Mahrus Andis: Seniman, Sastrawan, Pegiat Literasi Budaya

Zulkarnain Hamson (kiri) menerima hadiah buku "Dari Jembatan Sapiri ke Batu-batu Birokrasi" dari Mahrus Andis. (ist)

 


------

PEDOMAN KARYA

Ahad, 04 Juni 2023

 

 

Mahrus Andis: Seniman, Sastrawan, Pegiat Literasi Budaya

 

 

Oleh: Zulkarnain Hamson

(Akademisi)

 

KRITIKUS Sastra Indonesia yang ada di Kawasan Timur Indonesia ini, salah satu yang saya kagumi kedalaman ilmu dasarnya. Berdomisili di Kabupaten Bulukumba, juga penulis buku yang produktif.

Pertemuan kami dimulai saat saya digabungkan dalam grup WhatsApp Forum Sastra Indonesia Timur (FOSAIT), dan Kakanda Andi Mahrus sudah lebih dulu di grup itu.

Pemikirannya yang bernas tentang dunia seni, sastra dan literasi budaya, membuat saya kerap cermat mengikuti ulasannya. Kedalaman pada kajian ke-Islam-an, kerap disembunyikan dalam-dalam, sesekali menyeruak saat mengomentari banyak hal terkait fenomena sosial kemasyarakatan.

Sore menjelang magrib, saya tak ingin beranjak dari kursi Kafebaca. Sudah hampir setahun terakhir, saat Jumat, kami komunitas SATUPENA Sulsel dan FOSAIT memilih shalat di Masjid BBGP kawasan Jalan Adhyaksa Makassar.

Seperti biasa saat berada di Makassar, Bang Mahrus memanfaatkan untuk mengajak kami berdiskusi. Hari ini saya kebagian rejeki yakni buku karyanya berjudul: “Dari Jembatan Sapiri ke Batu-batu Birokrasi”. Buku setebal 328 itu berisi 23 bagian dibuka dengan esai “Jembatan Sapiri” dan ditutup dengan “Batu-batu Birokrasi.”

Sehari sebelumnya, saya merasa kurang sehat. Flu menyerang, kepala terasa pening, namun undangan ke LLDikti IX, dan rapat bersama teman-teman Kompak Sulsel, membuat saya harus menguatkan diri melawan virus menjengkelkan.

Melalui grup WA saya melihat ada Bang Mahrus di Kafebaca. Di sana saya melihat ada Rahman Rumaday, Alimin Vanzer, Awing Mitos, Rusdin Tompo, Anjas Abdullah, dan Syahril Rani (penulis Sanjak Mangkasara), maka arah kendaraan kuputar menuju Kafebaca. Tak lama bergabung Idwar Anwar, Asnawin Aminuddin, dan Amir Jaya.

Pekan ini juga, saya melihat Bang Mahrus tengah “konser” di hadapan guru-guru Bahasa Indonesia. Kehadirannya diundang oleh Kelompok Kerja Guru (KKG), maka pertemuan kami siang hingga sore membahas seputar sastra, seni, budaya dan literasi.

§ **DAFTAR KEGIATAN**
• A. Menurut artikel tentang Mahrus Andis, ada berapa bagian dalam buku "Dari Jembatan Sapiri ke Batu-batu Birokrasi"?
• B. Kutip dari artikel tentang Mahrus Andis bagian yang bermula pada "Pertemuan kami dimulai" dan berakhir pada "fenomena sosial kemasyarakatan.".

[Entri Tersimpan]
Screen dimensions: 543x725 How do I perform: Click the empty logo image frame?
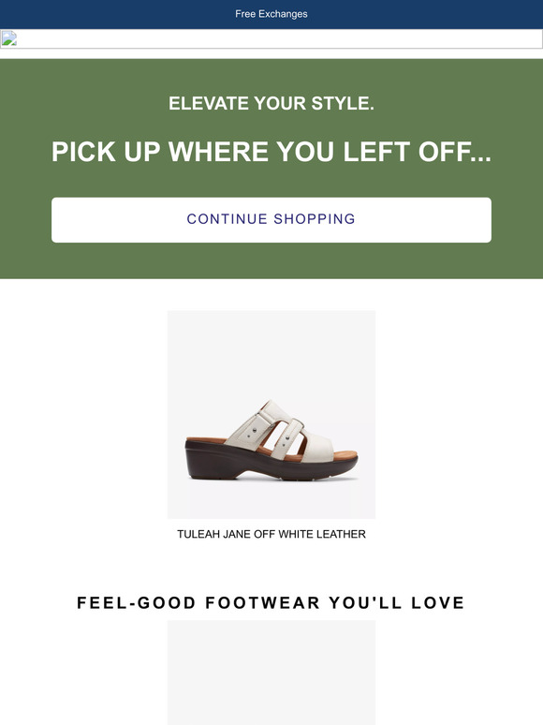coord(272,38)
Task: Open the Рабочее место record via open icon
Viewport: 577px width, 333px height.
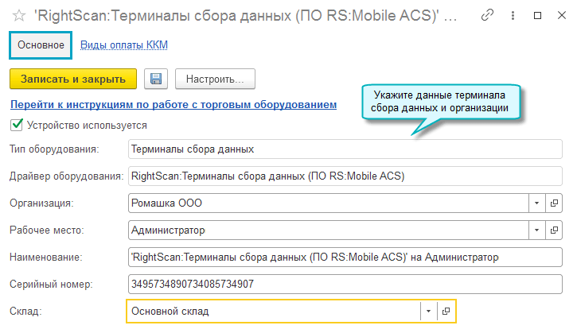Action: (555, 230)
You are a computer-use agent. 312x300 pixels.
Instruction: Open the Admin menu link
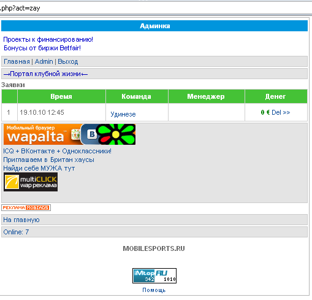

§ **HASIL LATIHAN**
• A. 23 bagian

• B.
Pertemuan kami dimulai saat saya digabungkan dalam grup WhatsApp Forum Sastra Indonesia Timur (FOSAIT), dan Kakanda Andi Mahrus sudah lebih dulu di grup itu.

Pemikirannya yang bernas tentang dunia seni, sastra dan literasi budaya, membuat saya kerap cermat mengikuti ulasannya. Kedalaman pada kajian ke-Islam-an, kerap disembunyikan dalam-dalam, sesekali menyeruak saat mengomentari banyak hal terkait fenomena sosial kemasyarakatan.